Data gravity is the ability of bodies of data to attract applications, services and other data. The force of gravity, in this context, is manifested in the way software, services and business logic are drawn to data relative to its mass (the amount of data) and, as a result, are physically located closer to the data. The larger the amount of data, the more applications, services and other data will be attracted to it and the more quickly they will be drawn.
IT expert Dave McRory coined the term data gravity as an analogy to the way that, in accordance with the physical laws of gravity, objects with more mass attract those with less. In this analogy, applications and services also possess gravity but not as much as a large body of data and, naturally, smaller bodies of data have less gravity than larger ones.
In practical terms, moving data farther and more frequently impacts workload performance, so it makes sense for data to be amassed and for associated applications and services to be located nearby. Hyperconvergence illustrates the concept of data gravity. In a hyper-converged infrastructure, compute, networking and virtualization resources are tightly integrated with data storage within a commodity hardware box.
Also, the more data that exists in a given source or repository, the greater its perceived value will be.
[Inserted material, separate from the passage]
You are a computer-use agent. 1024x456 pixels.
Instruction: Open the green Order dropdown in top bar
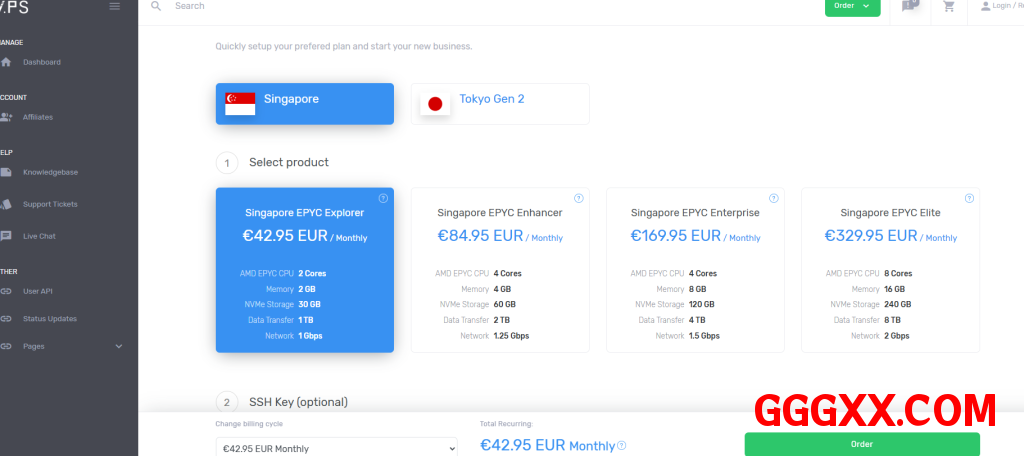click(x=852, y=6)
Software and services are brought to the data as a means of exploiting its value. Similarly, the greater the amount of data, the more other data might be connected to it, increasing its value for analytics.
According to McRory, data gravity is moving to the cloud. As more and more internal and external business data is moved to the cloud or generated there, data analytics tools are also increasingly cloud-based.
McRory differentiates between naturally-occuring data gravity and similar changes created through external forces such as legislation, throttling and manipulative pricing, which he refers to as artificial data gravity.